肝膿瘍は,過去において致死率の高い疾患であったが,近年診断能の向上と薬物療法の進歩,さらに膿瘍ドレナージなどにより致死率は低下している.現在の肝膿瘍の治療の主流は,抗生物質の全身投与と膿瘍ドレナージである.開腹下ドレナージは特殊な合併症を有する場合に限られる.
Theme Liver in Infection Diseases
Title Etiology and Treatment of Pyogenic Liver Abscesses
Author Shigeki Hayashi Department of Gastroenterology, International Medical Center of Japan
Author Hiroko Yamashita Department of Gastroenterology, International Medical Center of Japan
[ Summary ] For the treatment of pyogenic liver abscesses, it is very important to know both the most common route of infection and the responsible microorganism. The leading route of infection in pyogenic liver abscesses is through the biliary tract, followed by the portal vein. Other routes, such as through the hepatic artery, direct extension and cases of abdominal trauma, are quite rare. Gram-negative bacilli, such as Klebsiella pneumoniae and Escherichia coli are often detected in infected bile.

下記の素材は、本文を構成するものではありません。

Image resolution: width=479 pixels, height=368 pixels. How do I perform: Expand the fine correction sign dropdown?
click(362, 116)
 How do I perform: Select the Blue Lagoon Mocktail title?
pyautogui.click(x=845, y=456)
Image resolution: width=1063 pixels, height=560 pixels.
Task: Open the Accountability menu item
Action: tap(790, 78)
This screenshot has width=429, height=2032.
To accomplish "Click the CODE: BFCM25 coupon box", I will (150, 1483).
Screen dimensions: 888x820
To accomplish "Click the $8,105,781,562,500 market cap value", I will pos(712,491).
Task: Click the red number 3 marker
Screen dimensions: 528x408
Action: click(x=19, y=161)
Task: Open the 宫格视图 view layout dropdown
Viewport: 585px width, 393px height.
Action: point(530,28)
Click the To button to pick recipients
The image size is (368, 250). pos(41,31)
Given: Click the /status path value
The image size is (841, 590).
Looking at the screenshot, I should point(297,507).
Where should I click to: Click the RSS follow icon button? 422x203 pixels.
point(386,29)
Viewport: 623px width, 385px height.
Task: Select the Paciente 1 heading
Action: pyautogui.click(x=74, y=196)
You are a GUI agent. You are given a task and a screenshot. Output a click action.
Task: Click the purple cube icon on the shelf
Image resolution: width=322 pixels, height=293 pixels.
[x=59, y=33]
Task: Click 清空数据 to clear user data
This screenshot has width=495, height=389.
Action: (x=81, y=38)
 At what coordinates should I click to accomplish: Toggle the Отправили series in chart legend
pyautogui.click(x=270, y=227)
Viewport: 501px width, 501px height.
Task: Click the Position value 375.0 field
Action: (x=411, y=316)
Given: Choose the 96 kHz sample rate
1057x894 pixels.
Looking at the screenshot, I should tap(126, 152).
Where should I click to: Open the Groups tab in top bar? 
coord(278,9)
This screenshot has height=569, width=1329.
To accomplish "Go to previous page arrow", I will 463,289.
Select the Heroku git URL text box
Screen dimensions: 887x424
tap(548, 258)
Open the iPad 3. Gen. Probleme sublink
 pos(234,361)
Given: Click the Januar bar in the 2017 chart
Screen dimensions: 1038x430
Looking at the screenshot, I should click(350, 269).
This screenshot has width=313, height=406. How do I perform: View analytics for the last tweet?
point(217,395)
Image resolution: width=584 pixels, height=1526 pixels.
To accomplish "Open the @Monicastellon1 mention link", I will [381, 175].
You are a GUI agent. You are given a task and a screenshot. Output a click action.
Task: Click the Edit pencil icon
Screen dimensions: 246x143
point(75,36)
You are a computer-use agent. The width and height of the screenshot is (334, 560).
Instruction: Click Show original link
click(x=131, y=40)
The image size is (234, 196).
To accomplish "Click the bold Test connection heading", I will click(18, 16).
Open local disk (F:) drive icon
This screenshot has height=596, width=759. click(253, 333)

After the introduction of systemic administration of appropriate antibiotics and ultrasound-guided percutaneous transhepatic abscess drainage (US-PTAD), the mortality rate has decreased to nearly zero. There is still some controversy as to when administration of antibiotics should be stopped, and in to what size of abscess US-PTAD should be introduced. Controlled trials should be performed to answer these questions.